EXERCISE TASK A: Repeat the passage of the Mushishi review starting with "I will admit, I" and going on through "thing is well-written.".
EXERCISE TASK B: In the Mushishi review, which publisher released the series in North America?

Tuesday, April 27, 2010


By Yuki Urushibara. Released in Japan by Kodansha, serialized in the magazine Afternoon. Released in North America by Del Rey.

I will admit, I always enjoy a volume of Mushishi when it comes out. Just like most folk stories, it has a certain relaxed, ambling pace that is suited to the scenic, watercolor art. Even in black and white, the art still looks like it's being painted rather than drawn. Ginko is a good POV character (calling him the hero seems wrong for this series), and the whole thing is well-written.

And yet, after reading it, I rarely go back to reread. I feel no desire to watch Mushishi AMVs, or read Mushishi fanfics. In fact, I'm not sure there's much of a Mushishi fandom at all. This is no Naruto, or even a Honey & Clover. It's a work of art, but you feel like you're seeing it in a museum. It never comes home and sits above your fireplace.

PROVIDED DATA:
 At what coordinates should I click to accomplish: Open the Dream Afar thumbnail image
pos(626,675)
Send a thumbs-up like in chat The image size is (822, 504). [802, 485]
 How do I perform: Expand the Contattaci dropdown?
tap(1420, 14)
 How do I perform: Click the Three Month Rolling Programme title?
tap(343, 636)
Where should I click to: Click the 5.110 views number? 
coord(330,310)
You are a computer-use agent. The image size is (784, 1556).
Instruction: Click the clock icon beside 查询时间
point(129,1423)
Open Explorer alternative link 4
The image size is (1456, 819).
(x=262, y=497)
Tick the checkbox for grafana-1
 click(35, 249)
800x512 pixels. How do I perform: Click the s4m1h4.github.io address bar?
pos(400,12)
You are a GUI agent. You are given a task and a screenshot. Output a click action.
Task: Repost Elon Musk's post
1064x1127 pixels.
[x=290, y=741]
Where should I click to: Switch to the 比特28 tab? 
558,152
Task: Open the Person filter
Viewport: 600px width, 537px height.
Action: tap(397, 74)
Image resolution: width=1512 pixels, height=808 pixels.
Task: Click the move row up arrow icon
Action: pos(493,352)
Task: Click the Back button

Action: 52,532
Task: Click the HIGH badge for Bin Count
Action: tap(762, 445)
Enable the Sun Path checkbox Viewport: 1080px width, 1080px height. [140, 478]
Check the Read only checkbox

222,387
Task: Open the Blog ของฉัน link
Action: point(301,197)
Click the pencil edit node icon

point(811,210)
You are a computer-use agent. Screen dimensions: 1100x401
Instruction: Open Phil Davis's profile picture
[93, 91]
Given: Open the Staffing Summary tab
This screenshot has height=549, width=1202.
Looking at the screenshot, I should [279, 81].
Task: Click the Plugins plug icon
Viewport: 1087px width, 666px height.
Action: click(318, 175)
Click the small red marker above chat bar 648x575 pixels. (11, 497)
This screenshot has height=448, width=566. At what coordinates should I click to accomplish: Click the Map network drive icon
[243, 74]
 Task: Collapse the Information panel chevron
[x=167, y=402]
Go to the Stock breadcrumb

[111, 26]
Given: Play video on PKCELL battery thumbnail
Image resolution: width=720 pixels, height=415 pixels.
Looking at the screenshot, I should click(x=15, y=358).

EXERCISE ANSWER A:
I will admit, I always enjoy a volume of Mushishi when it comes out. Just like most folk stories, it has a certain relaxed, ambling pace that is suited to the scenic, watercolor art. Even in black and white, the art still looks like it's being painted rather than drawn. Ginko is a good POV character (calling him the hero seems wrong for this series), and the whole thing is well-written.

EXERCISE ANSWER B: Del Rey